Of course, I realize that I will most likely not be a Best Seller. I will probably end up in someones front yard in the discount bin, along with all the rest. But still I want to distinguish myself among all those others. I want my life to be fresh, interesting, different.

I want to be the dirty old type-written stack of pages bound with masking tape that sits at the bottom. 

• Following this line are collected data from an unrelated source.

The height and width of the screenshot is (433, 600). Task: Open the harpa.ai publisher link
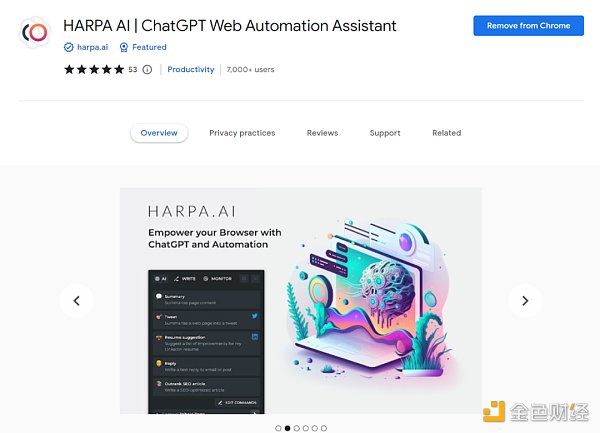[x=93, y=47]
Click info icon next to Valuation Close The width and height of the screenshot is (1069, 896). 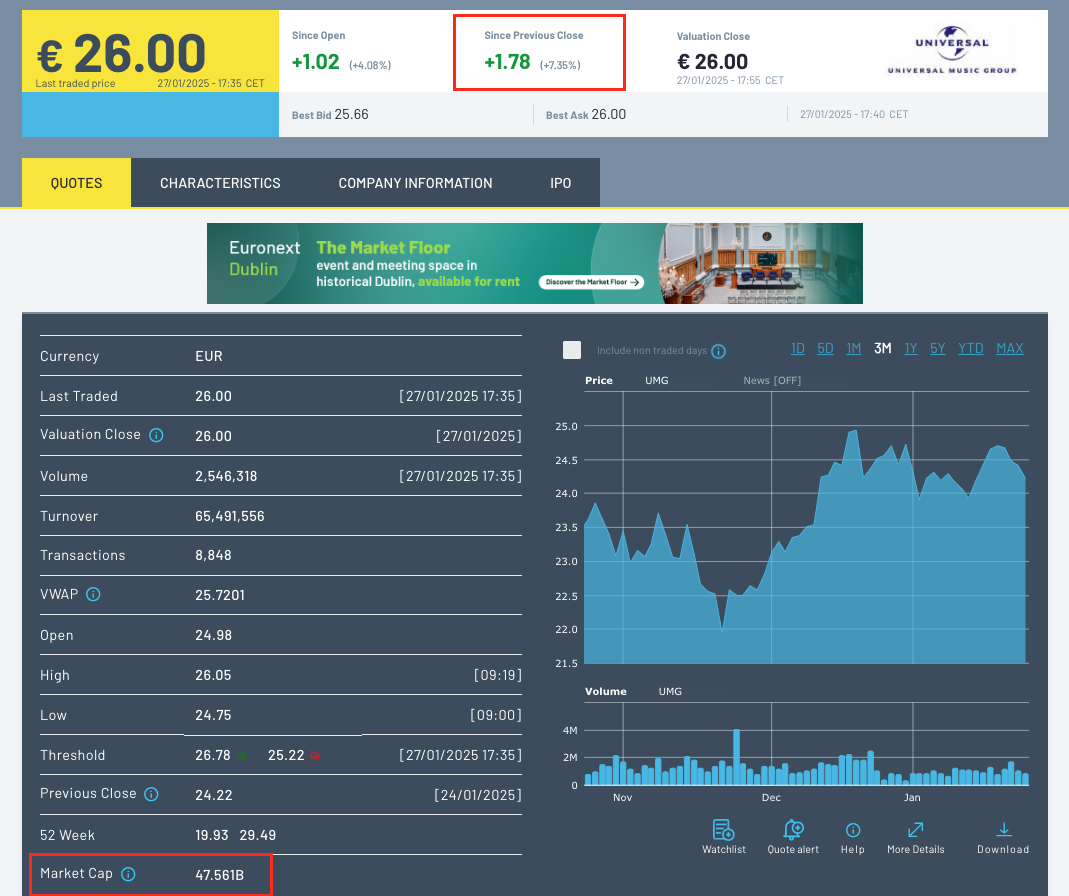click(156, 435)
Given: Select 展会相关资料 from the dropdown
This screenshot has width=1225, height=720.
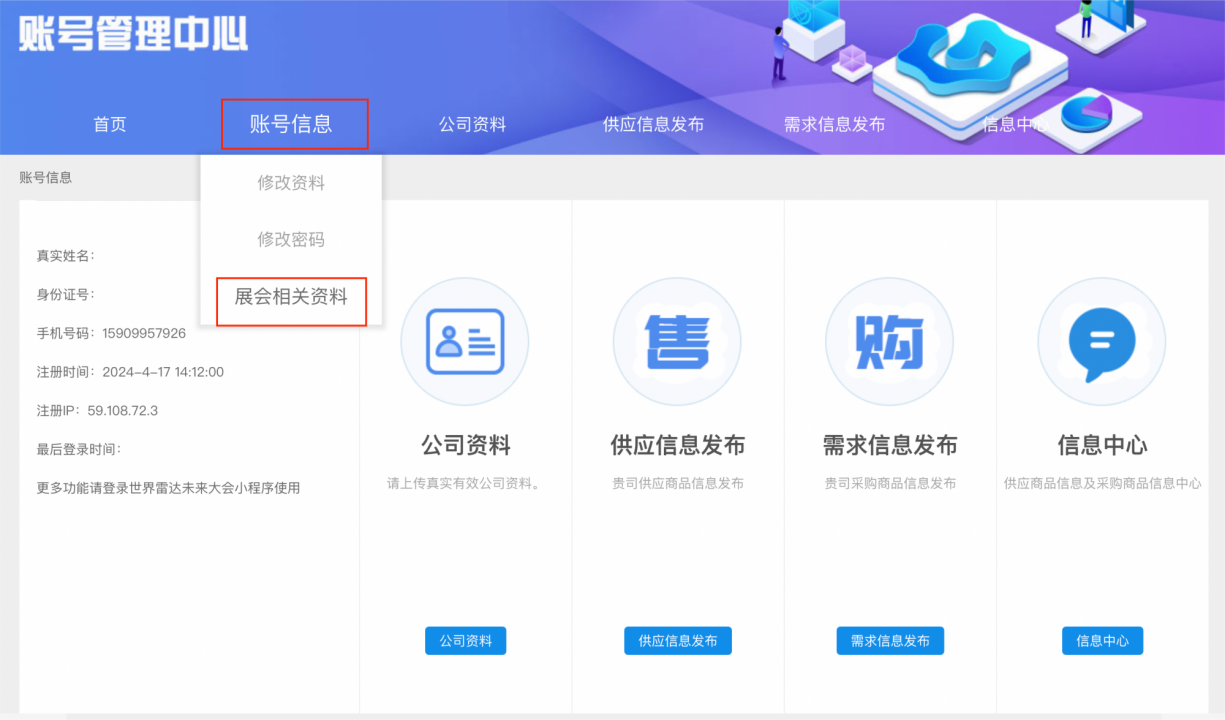Looking at the screenshot, I should tap(291, 297).
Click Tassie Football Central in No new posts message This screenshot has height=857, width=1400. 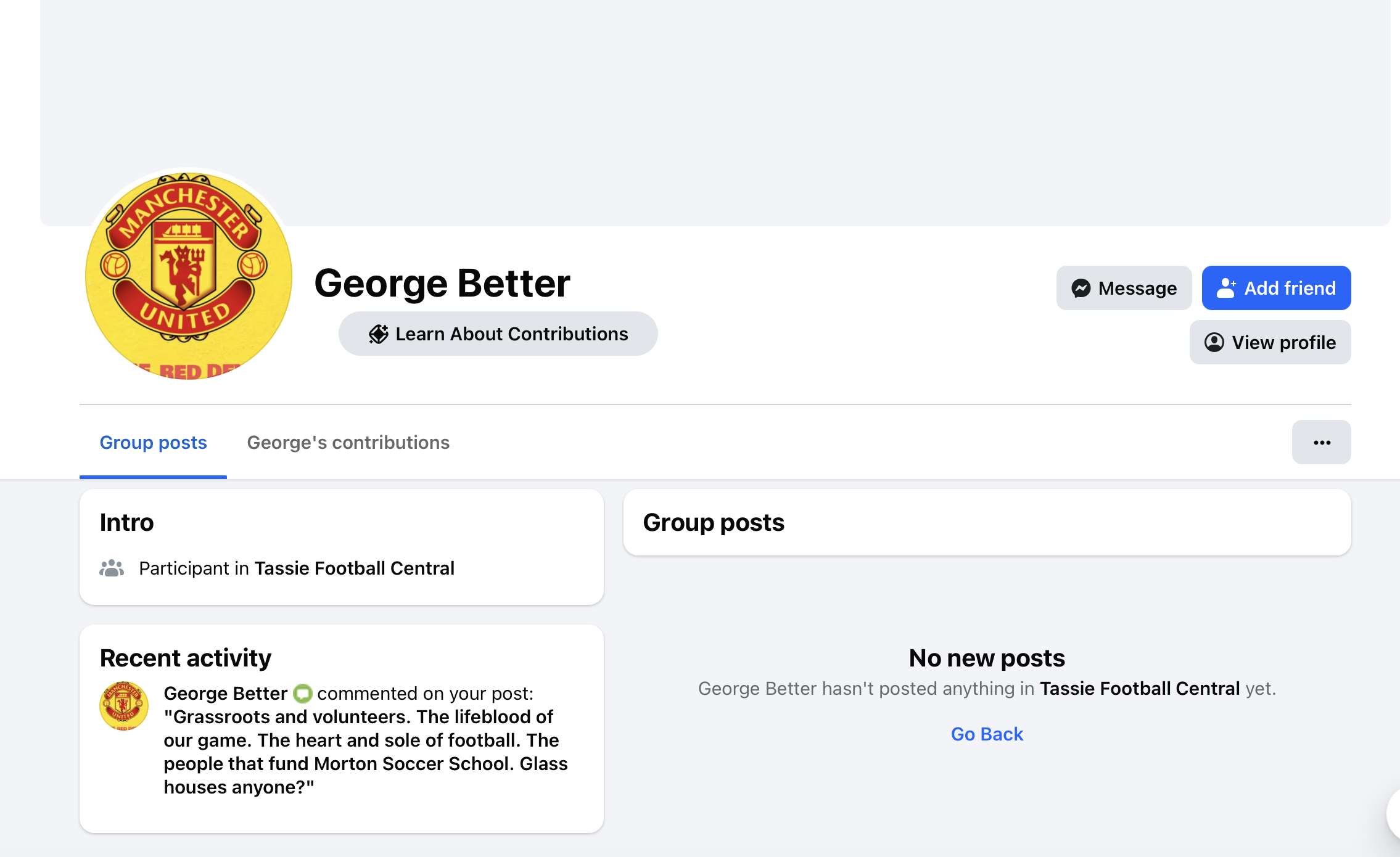coord(1140,688)
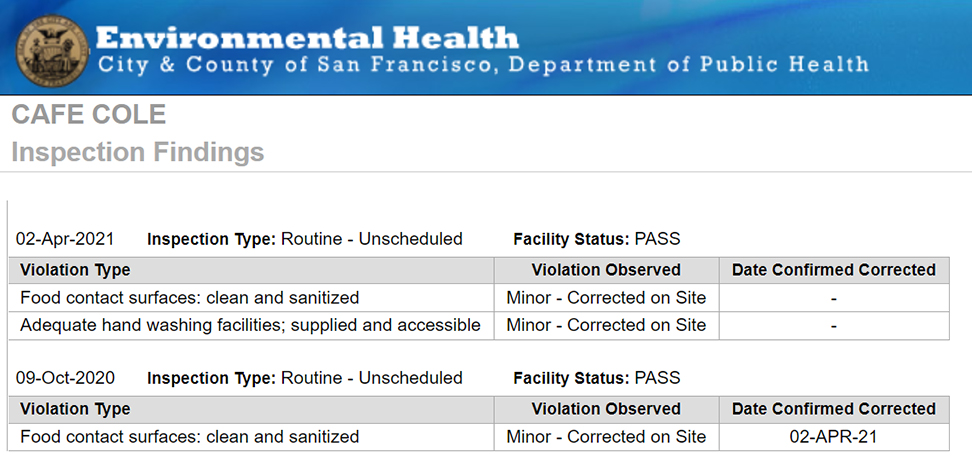Click Violation Type header in the 09-Oct-2020 table
This screenshot has height=458, width=972.
[x=75, y=409]
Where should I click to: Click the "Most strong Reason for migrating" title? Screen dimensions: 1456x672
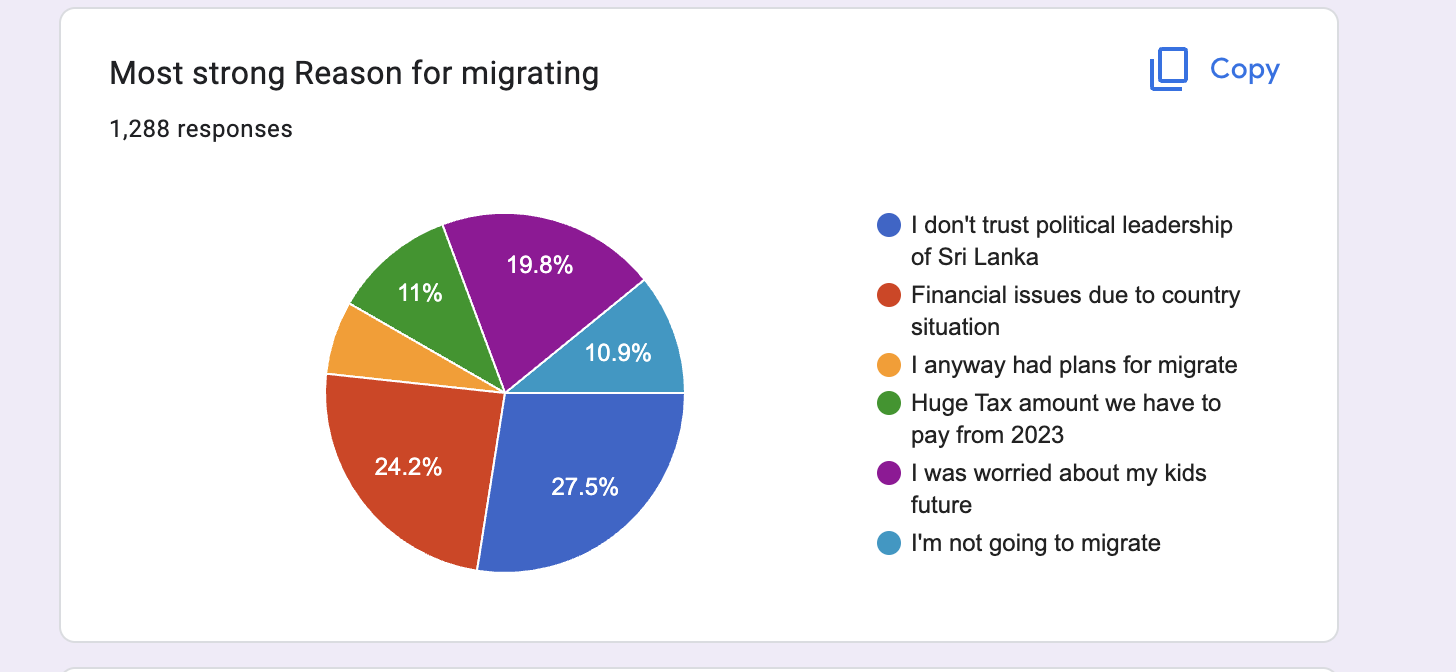[x=354, y=73]
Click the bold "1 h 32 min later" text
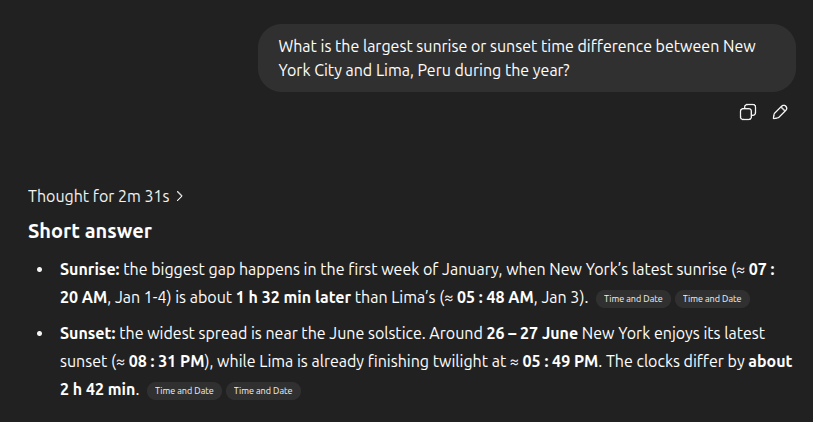Viewport: 813px width, 422px height. click(x=293, y=298)
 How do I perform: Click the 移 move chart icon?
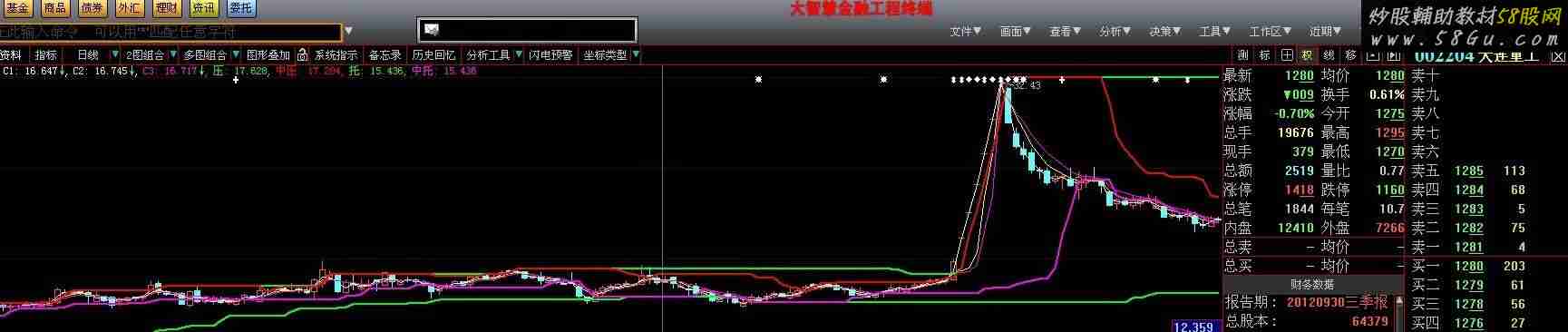click(1351, 55)
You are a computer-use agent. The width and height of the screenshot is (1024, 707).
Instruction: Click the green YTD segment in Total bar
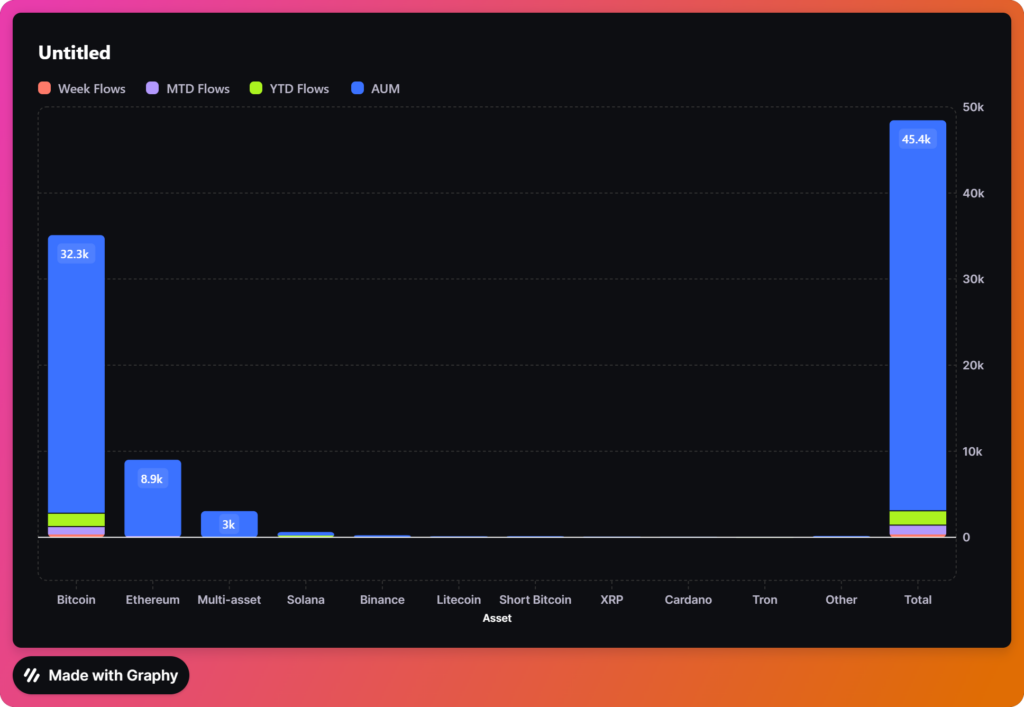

It was written by God knows who, and has been revised all over in a thousand different colors of ink, faded from the years. The person running the garage sale doesn't know where they got it, or how it got into that bin, but they sell it to you nonetheless. You plunk your quarter down, and drive home, the story sitting alone in the passenger seat. Walking in your door, you kick off your shoes and stride over to your chair. Turning the T.V. on for a little background noise, you flick on the lamp next to you and begin to read this filthy manuscript. An hour passes. Two. You read and read and when you finish, you look up to find that the day has disappeared into the ether, and it's four of the next day's morning. You get a little bit of sleep before heading off to your job, but the story stays with you. The twisting plot, the unorthodox writing, the characters themselves keep you thinking all through the day.There wasn't anything unusual about anything in the story on the surface. Plain setting, plain people. But the main character. They thought like no one else. The way they live their life and the way they thought changes you. Imperceptibly at first, you begin to fell the book's impact on the way you are. You shift slowly, but you change over time to the point that you are almost a completely different person, living the way you think people should live, not the way you are expected.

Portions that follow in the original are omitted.